- **What to work on**: Beginning with the line below that contains "Image resolution: width=1593" and ending with the line that contains "Task: Click the small MZ read-receipt avatar", copy every line exactly. Copy nothing else.

Saved entries
_ _ _ _ _

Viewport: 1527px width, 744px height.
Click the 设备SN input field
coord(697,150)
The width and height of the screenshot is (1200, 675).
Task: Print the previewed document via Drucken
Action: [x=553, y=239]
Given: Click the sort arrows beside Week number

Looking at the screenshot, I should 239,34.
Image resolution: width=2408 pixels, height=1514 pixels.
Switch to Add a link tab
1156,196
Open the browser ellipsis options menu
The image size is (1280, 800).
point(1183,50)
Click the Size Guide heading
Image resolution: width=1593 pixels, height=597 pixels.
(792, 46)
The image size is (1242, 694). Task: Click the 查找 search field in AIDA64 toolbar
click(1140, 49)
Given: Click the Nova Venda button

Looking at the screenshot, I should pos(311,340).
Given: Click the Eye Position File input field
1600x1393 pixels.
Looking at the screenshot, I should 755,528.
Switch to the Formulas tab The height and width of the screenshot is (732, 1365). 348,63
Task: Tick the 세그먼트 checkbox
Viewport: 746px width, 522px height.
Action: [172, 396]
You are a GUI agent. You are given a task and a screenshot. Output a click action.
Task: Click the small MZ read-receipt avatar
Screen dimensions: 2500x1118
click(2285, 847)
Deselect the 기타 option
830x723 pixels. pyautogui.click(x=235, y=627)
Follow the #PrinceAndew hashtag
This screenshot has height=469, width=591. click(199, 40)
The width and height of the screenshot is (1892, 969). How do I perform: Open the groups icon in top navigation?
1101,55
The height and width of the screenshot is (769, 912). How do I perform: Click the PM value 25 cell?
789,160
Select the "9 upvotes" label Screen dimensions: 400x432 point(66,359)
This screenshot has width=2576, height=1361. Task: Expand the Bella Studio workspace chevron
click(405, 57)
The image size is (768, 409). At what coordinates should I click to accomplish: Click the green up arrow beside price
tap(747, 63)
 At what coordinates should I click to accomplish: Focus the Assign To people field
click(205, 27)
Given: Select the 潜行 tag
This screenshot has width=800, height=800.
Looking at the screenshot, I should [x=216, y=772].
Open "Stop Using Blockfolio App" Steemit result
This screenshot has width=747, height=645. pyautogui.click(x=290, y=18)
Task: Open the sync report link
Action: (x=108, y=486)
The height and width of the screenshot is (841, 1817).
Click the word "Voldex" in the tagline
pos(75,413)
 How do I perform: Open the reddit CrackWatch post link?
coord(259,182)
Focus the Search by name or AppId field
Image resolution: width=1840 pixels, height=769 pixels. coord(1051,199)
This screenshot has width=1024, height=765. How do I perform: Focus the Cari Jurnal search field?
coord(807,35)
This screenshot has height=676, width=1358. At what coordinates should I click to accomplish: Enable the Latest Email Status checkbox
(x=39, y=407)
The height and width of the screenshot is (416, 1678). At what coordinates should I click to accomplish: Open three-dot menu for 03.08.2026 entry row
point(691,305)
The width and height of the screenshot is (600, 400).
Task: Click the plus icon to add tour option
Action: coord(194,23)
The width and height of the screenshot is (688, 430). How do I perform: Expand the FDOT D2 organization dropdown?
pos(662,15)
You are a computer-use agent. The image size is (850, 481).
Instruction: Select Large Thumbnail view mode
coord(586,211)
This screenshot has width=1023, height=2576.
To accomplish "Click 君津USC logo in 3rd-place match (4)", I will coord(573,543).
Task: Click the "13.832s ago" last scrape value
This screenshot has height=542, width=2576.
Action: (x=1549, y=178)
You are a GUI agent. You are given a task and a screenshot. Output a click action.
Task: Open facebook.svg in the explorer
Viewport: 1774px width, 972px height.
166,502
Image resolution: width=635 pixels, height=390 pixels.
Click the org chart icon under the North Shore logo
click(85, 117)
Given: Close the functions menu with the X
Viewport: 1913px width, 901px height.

_ _ _ _ _

- **Response box**:
Image resolution: width=1593 pixels, height=597 pixels.
(792, 46)
The image size is (1242, 694). Task: Click the 查找 search field in AIDA64 toolbar
click(1140, 49)
Given: Click the Nova Venda button

Looking at the screenshot, I should pos(311,340).
Given: Click the Eye Position File input field
1600x1393 pixels.
Looking at the screenshot, I should 755,528.
Switch to the Formulas tab The height and width of the screenshot is (732, 1365). 348,63
Task: Tick the 세그먼트 checkbox
Viewport: 746px width, 522px height.
Action: [172, 396]
You are a GUI agent. You are given a task and a screenshot. Output a click action.
Task: Click the small MZ read-receipt avatar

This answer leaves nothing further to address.